Au Cameroun, l’économie informelle n’est pas une simple survivance, mais une force vitale. Selon l’Institut National de la Statistique (INS, 2023), ce secteur représente 38 % du PIB officiel, soit près de 10 000 milliards de FCFA (16,3 milliards de dollars) annuels, et englobe 89,4 % des emplois, selon la Banque Mondiale (2023). Dans les villes comme Douala ou Yaoundé, 72 % des actifs urbains survivent grâce à des microactivités non déclarées, allant du petit commerce (45 % des emplois informels) à l’artisanat (22 %) en passant par les services de transport anarchique (15 %), d’après une étude du PNUD (2022). Cette économie parallèle génère paradoxalement 25 % des recettes fiscales indirectes de l’État, via les taxes sur les produits de grande consommation. En 2022, la TVA prélevée sur les biens écoulés dans les marchés informels a rapporté 750 milliards de FCFA (1,2 milliard de dollars), selon le ministère des Finances. Pourtant, le manque à gagner fiscal direct reste colossal : 700 milliards de FCFA annuels échappent aux caisses publiques, soit l’équivalent de 40 % du budget de l’éducation (1 750 milliards de FCFA en 2023). Un gouffre qui explique en partie les sous-investissements chroniques dans les services sociaux. Le pays consacre seulement 5,1 % de son PIB à la santé (contre 15 % recommandés par l’OMS) et 12,3 % à l’éducation, loin des 20 % préconisés par l’UNESCO.

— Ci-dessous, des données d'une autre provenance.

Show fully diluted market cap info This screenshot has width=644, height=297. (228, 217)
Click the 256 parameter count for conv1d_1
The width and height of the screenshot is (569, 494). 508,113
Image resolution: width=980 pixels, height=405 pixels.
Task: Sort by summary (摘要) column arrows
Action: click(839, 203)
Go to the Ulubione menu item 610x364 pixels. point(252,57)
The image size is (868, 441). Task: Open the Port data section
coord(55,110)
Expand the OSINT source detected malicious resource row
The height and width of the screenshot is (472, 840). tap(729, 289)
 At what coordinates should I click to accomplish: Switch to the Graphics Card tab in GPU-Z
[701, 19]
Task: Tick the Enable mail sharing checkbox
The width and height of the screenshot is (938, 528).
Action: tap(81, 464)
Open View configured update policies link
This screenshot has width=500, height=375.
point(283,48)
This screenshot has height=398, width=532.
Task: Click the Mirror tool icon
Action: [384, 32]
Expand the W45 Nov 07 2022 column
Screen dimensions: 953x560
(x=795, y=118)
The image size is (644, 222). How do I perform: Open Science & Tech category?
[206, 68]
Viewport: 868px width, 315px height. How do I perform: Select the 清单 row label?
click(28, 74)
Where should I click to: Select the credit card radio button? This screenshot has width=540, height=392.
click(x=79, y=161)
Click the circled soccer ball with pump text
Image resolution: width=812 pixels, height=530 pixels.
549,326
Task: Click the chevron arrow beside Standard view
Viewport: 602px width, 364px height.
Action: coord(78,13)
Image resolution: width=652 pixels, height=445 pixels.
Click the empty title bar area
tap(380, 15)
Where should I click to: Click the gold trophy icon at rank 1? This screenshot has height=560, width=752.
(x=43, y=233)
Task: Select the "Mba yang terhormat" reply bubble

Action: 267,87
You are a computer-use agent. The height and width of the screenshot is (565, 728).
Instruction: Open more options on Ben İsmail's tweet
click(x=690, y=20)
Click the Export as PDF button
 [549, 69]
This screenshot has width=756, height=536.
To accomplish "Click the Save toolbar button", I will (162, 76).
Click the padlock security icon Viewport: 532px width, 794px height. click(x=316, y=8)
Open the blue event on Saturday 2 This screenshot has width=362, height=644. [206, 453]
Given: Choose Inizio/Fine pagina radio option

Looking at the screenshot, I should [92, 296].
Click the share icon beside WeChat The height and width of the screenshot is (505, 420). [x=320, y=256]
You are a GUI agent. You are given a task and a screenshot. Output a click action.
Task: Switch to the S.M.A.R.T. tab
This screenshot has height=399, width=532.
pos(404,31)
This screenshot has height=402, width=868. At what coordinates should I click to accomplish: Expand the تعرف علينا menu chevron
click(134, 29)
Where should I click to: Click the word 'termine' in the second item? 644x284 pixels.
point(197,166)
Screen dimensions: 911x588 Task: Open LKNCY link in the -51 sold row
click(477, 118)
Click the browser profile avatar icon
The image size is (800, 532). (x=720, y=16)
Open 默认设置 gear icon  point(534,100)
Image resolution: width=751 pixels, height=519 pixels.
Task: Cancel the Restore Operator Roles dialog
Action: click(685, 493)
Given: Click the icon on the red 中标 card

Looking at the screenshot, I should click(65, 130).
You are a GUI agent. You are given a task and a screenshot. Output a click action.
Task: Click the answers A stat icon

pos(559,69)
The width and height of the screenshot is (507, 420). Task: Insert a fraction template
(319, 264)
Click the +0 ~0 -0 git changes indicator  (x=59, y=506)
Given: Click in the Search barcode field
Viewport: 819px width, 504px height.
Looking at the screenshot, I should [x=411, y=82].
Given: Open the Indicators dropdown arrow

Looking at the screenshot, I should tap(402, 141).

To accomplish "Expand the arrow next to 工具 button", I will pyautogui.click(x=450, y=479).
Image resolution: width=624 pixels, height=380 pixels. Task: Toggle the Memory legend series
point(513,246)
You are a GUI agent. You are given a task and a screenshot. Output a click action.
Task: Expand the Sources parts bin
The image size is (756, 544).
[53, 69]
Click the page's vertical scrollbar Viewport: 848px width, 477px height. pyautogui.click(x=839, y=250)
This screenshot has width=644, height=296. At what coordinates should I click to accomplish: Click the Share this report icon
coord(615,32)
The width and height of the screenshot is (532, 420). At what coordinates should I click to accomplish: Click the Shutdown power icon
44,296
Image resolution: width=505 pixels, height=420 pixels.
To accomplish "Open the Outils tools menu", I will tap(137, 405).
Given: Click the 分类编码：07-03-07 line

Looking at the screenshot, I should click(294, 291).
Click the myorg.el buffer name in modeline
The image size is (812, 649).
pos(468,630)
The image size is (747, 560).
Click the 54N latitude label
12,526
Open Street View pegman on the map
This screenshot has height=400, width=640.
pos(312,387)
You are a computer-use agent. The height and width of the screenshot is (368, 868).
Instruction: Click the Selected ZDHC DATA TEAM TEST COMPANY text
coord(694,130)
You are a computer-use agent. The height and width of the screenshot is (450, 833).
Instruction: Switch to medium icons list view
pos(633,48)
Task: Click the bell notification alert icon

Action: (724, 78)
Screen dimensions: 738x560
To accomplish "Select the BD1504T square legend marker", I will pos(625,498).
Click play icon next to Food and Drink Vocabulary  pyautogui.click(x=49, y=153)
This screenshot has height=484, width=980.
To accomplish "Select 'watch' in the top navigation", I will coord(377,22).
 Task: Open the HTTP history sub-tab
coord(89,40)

Le secteur informel domine aussi des filières clés : 60 % de la production agricole (vivriers, cacao, café) transite par des circuits non structurés, selon le ministère de l’Agriculture (2023), tandis que l’exploitation minière artisanale, bien qu’illégale à 80 %, fournit 30 % de l’or et 50 % des diamants écoulés localement (rapport EITI, 2022). Ces activités, souvent précaires, emploient 1,2 million de personnes, dont 35 % de femmes et 28 % d’enfants de moins de 15 ans dans les mines, selon l’UNICEF. Malgré ces défis, l’État tente une intégration timide. Le Registre National des Finances (RNF), lancé en 2020, a permis de formaliser 182 000 microentreprises en trois ans, générant 58 milliards de FCFA de taxes supplémentaires. Un succès relatif, car cela ne représente que 6 % du tissu informel, estimé à 3 millions d’unités économiques par l’INS. Les réformes peinent aussi à juguler l’évasion commerciale : 45 % des échanges transfrontaliers avec le Nigeria et le Tchad échappent aux douanes, soit 400 milliards de FCFA par an (CNCC, 2023). Dans l’ombre, cette économie reste un filet social pour 8,5 millions de Camerounais sous le seuil de pauvreté (2,15 dollars/jour, Banque Mondiale, 2023). Elle assure 85 % des revenus des ménages ruraux et 63 % des urbains, selon la CNPS. Pour les femmes, souvent exclues du crédit bancaire (seulement 12 % ont un compte en banque), le commerce informel est une bouée : elles contrôlent 68 % des étals de marché et 55 % de la transformation agroalimentaire. Mais le prix est lourd : absence de protection sociale (92 % des travailleurs informels ne cotisent à aucune caisse), insécurité juridique, et concurrence déloyale pour les entreprises formelles, qui ne représentent que 7,2 % du PIB. Pourtant, selon la Chambre de Commerce, 35 % des PME formelles dépendent de fournisseurs informels, illustrant une interdépendance incontournable.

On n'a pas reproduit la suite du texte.